## PROBLEM DETAILS
Copy out the records that appear below, exactly as each one reads.

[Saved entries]
+ + + + + + +
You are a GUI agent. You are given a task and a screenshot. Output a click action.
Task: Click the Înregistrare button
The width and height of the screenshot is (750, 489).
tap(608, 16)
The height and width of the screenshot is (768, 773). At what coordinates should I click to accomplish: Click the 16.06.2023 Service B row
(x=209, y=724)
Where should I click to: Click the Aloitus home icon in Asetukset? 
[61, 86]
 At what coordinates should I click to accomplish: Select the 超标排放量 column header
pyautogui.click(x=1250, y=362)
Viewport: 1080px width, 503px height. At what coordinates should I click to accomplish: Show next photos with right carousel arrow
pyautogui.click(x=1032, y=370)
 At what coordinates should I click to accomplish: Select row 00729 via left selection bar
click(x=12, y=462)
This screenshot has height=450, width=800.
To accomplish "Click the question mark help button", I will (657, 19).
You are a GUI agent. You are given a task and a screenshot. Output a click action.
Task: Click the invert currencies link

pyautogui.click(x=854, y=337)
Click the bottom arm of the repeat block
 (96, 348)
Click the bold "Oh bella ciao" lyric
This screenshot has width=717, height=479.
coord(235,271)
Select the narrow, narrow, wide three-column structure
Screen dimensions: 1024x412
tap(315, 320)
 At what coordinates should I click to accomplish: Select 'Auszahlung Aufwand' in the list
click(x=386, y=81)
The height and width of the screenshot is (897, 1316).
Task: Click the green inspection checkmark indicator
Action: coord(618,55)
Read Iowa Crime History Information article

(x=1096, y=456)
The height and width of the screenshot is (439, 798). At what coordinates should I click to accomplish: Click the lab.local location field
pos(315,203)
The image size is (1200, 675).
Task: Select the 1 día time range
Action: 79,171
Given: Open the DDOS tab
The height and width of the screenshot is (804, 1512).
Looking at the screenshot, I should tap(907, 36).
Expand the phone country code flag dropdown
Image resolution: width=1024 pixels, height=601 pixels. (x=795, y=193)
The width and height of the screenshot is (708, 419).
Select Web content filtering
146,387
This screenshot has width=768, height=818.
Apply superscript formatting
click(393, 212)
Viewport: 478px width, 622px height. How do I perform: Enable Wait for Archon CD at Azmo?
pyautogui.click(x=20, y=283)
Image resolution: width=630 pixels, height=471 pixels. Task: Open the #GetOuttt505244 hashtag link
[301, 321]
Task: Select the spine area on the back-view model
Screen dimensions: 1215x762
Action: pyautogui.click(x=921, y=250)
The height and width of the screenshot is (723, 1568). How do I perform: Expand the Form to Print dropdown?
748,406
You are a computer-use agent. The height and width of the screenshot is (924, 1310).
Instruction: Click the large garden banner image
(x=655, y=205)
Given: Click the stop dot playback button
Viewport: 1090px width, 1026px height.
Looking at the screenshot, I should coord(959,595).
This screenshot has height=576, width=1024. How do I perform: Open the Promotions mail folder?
+ + + + + + +
## REPLY
You are a GUI agent. You are given a task and a screenshot. Output a click action.
Task: Click the Înregistrare button
The width and height of the screenshot is (750, 489).
tap(608, 16)
The height and width of the screenshot is (768, 773). At what coordinates should I click to accomplish: Click the 16.06.2023 Service B row
(x=209, y=724)
Where should I click to: Click the Aloitus home icon in Asetukset? 
[61, 86]
 At what coordinates should I click to accomplish: Select the 超标排放量 column header
pyautogui.click(x=1250, y=362)
Viewport: 1080px width, 503px height. At what coordinates should I click to accomplish: Show next photos with right carousel arrow
pyautogui.click(x=1032, y=370)
 At what coordinates should I click to accomplish: Select row 00729 via left selection bar
click(x=12, y=462)
This screenshot has height=450, width=800.
To accomplish "Click the question mark help button", I will (657, 19).
You are a GUI agent. You are given a task and a screenshot. Output a click action.
Task: Click the invert currencies link

pyautogui.click(x=854, y=337)
Click the bottom arm of the repeat block
 (96, 348)
Click the bold "Oh bella ciao" lyric
This screenshot has width=717, height=479.
coord(235,271)
Select the narrow, narrow, wide three-column structure
Screen dimensions: 1024x412
tap(315, 320)
 At what coordinates should I click to accomplish: Select 'Auszahlung Aufwand' in the list
click(x=386, y=81)
The height and width of the screenshot is (897, 1316).
Task: Click the green inspection checkmark indicator
Action: coord(618,55)
Read Iowa Crime History Information article

(x=1096, y=456)
The height and width of the screenshot is (439, 798). At what coordinates should I click to accomplish: Click the lab.local location field
pos(315,203)
The image size is (1200, 675).
Task: Select the 1 día time range
Action: 79,171
Given: Open the DDOS tab
The height and width of the screenshot is (804, 1512).
Looking at the screenshot, I should tap(907, 36).
Expand the phone country code flag dropdown
Image resolution: width=1024 pixels, height=601 pixels. (x=795, y=193)
The width and height of the screenshot is (708, 419).
Select Web content filtering
146,387
This screenshot has width=768, height=818.
Apply superscript formatting
click(393, 212)
Viewport: 478px width, 622px height. How do I perform: Enable Wait for Archon CD at Azmo?
pyautogui.click(x=20, y=283)
Image resolution: width=630 pixels, height=471 pixels. Task: Open the #GetOuttt505244 hashtag link
[301, 321]
Task: Select the spine area on the back-view model
Screen dimensions: 1215x762
Action: pyautogui.click(x=921, y=250)
The height and width of the screenshot is (723, 1568). How do I perform: Expand the Form to Print dropdown?
748,406
You are a computer-use agent. The height and width of the screenshot is (924, 1310).
Instruction: Click the large garden banner image
(x=655, y=205)
Given: Click the stop dot playback button
Viewport: 1090px width, 1026px height.
Looking at the screenshot, I should coord(959,595).
This screenshot has height=576, width=1024. How do I perform: Open the Promotions mail folder?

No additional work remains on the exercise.